For each line below, write it out exactly as it appears.
Data under study START
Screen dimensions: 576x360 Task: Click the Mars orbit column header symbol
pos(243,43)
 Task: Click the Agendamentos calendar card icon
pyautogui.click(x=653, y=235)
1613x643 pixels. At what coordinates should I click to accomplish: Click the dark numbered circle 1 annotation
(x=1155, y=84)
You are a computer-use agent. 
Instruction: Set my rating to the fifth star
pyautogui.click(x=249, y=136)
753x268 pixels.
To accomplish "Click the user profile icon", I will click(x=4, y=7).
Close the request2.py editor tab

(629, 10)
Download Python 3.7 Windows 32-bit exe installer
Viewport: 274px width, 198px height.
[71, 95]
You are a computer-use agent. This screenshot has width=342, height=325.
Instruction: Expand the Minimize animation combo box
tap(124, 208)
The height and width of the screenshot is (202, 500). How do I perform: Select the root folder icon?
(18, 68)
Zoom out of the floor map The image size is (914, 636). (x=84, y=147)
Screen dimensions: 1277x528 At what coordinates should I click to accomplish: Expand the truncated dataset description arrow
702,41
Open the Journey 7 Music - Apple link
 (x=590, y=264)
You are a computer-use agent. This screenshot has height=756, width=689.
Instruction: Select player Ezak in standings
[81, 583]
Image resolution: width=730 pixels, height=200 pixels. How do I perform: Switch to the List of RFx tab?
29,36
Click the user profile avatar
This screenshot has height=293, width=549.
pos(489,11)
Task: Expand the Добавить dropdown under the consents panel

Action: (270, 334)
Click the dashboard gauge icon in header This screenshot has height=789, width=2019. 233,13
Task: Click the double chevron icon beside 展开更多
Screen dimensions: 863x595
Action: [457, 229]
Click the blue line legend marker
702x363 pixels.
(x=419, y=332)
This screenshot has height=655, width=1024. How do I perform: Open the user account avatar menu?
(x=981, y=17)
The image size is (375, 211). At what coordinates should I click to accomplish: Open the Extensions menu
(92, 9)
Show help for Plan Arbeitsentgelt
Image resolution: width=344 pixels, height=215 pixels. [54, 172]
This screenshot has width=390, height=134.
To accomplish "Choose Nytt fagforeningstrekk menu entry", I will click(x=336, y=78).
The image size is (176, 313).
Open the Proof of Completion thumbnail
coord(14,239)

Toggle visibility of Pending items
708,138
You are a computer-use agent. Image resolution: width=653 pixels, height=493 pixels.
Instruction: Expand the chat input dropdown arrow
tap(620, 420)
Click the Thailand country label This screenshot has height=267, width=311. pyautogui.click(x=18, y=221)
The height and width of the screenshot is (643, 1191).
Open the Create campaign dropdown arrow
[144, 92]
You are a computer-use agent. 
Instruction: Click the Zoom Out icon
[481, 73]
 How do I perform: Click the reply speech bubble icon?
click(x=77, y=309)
Data under study END
**Task output**
Screen dimensions: 576x360 Task: Click the Mars orbit column header symbol
pos(243,43)
 Task: Click the Agendamentos calendar card icon
pyautogui.click(x=653, y=235)
1613x643 pixels. At what coordinates should I click to accomplish: Click the dark numbered circle 1 annotation
(x=1155, y=84)
You are a computer-use agent. 
Instruction: Set my rating to the fifth star
pyautogui.click(x=249, y=136)
753x268 pixels.
To accomplish "Click the user profile icon", I will click(x=4, y=7).
Close the request2.py editor tab

(629, 10)
Download Python 3.7 Windows 32-bit exe installer
Viewport: 274px width, 198px height.
[71, 95]
You are a computer-use agent. This screenshot has width=342, height=325.
Instruction: Expand the Minimize animation combo box
tap(124, 208)
The height and width of the screenshot is (202, 500). How do I perform: Select the root folder icon?
(18, 68)
Zoom out of the floor map The image size is (914, 636). (x=84, y=147)
Screen dimensions: 1277x528 At what coordinates should I click to accomplish: Expand the truncated dataset description arrow
702,41
Open the Journey 7 Music - Apple link
 (x=590, y=264)
You are a computer-use agent. This screenshot has height=756, width=689.
Instruction: Select player Ezak in standings
[81, 583]
Image resolution: width=730 pixels, height=200 pixels. How do I perform: Switch to the List of RFx tab?
29,36
Click the user profile avatar
This screenshot has height=293, width=549.
pos(489,11)
Task: Expand the Добавить dropdown under the consents panel

Action: (270, 334)
Click the dashboard gauge icon in header This screenshot has height=789, width=2019. 233,13
Task: Click the double chevron icon beside 展开更多
Screen dimensions: 863x595
Action: [457, 229]
Click the blue line legend marker
702x363 pixels.
(x=419, y=332)
This screenshot has height=655, width=1024. How do I perform: Open the user account avatar menu?
(x=981, y=17)
The image size is (375, 211). At what coordinates should I click to accomplish: Open the Extensions menu
(92, 9)
Show help for Plan Arbeitsentgelt
Image resolution: width=344 pixels, height=215 pixels. [54, 172]
This screenshot has width=390, height=134.
To accomplish "Choose Nytt fagforeningstrekk menu entry", I will click(x=336, y=78).
The image size is (176, 313).
Open the Proof of Completion thumbnail
coord(14,239)

Toggle visibility of Pending items
708,138
You are a computer-use agent. Image resolution: width=653 pixels, height=493 pixels.
Instruction: Expand the chat input dropdown arrow
tap(620, 420)
Click the Thailand country label This screenshot has height=267, width=311. pyautogui.click(x=18, y=221)
The height and width of the screenshot is (643, 1191).
Open the Create campaign dropdown arrow
[144, 92]
You are a computer-use agent. 
Instruction: Click the Zoom Out icon
[481, 73]
 How do I perform: Click the reply speech bubble icon?
click(x=77, y=309)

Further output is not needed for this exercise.